▶ _Work instructions_
Print each record below precisely, with every picture left out of the copy.

Collected data
────
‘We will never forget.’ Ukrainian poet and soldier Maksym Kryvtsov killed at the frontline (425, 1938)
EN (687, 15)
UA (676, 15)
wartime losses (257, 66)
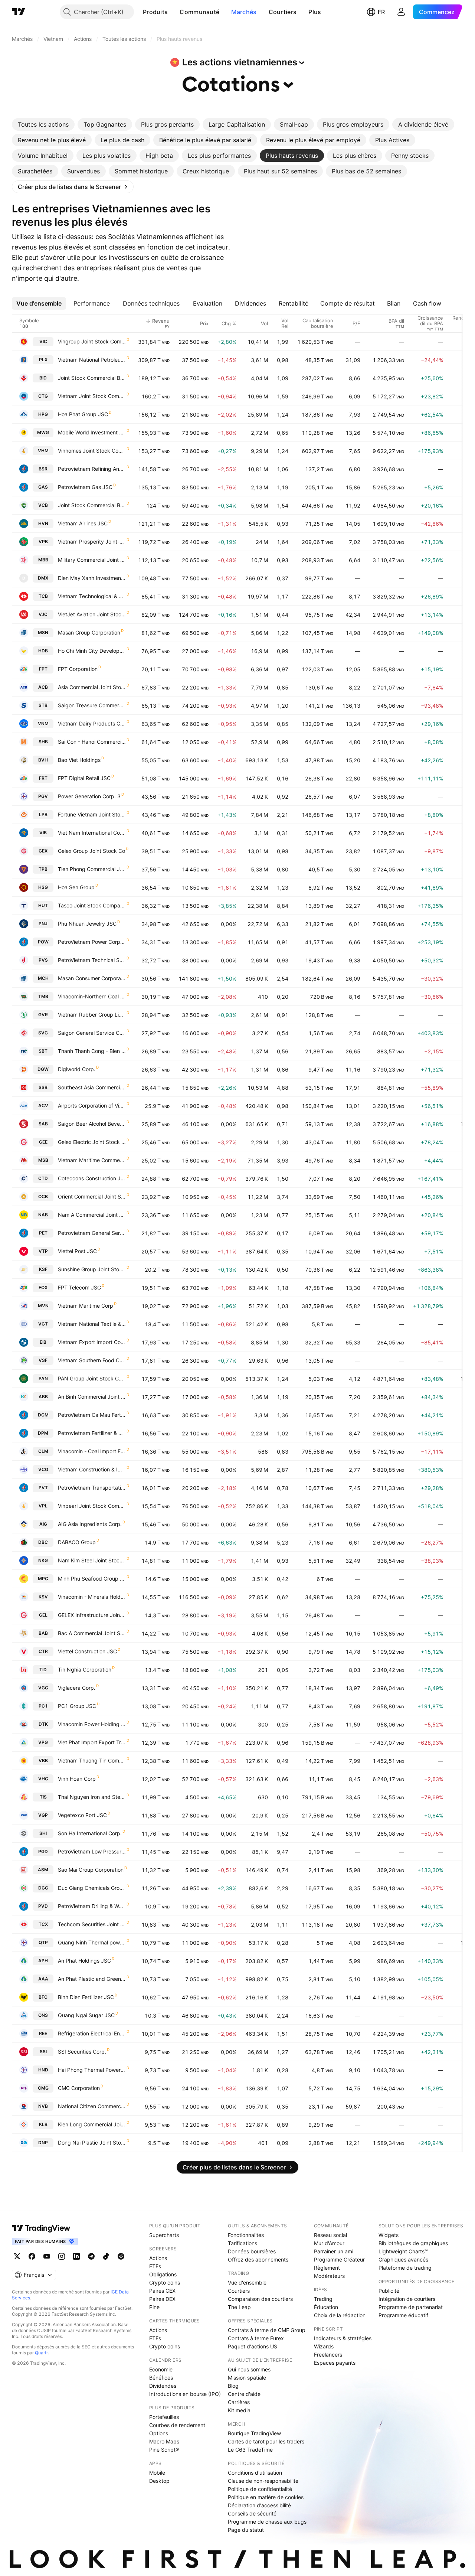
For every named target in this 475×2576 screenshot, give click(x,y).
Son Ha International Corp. (90, 1833)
────
▶ _Solution to this task_
‘We will never forget.’ Ukrainian poet and soldier Maksym Kryvtsov killed at the frontline (425, 1938)
EN (687, 15)
UA (676, 15)
wartime losses (257, 66)
For every named target in this 475×2576 screenshot, give click(x,y).
Son Ha International Corp. (90, 1833)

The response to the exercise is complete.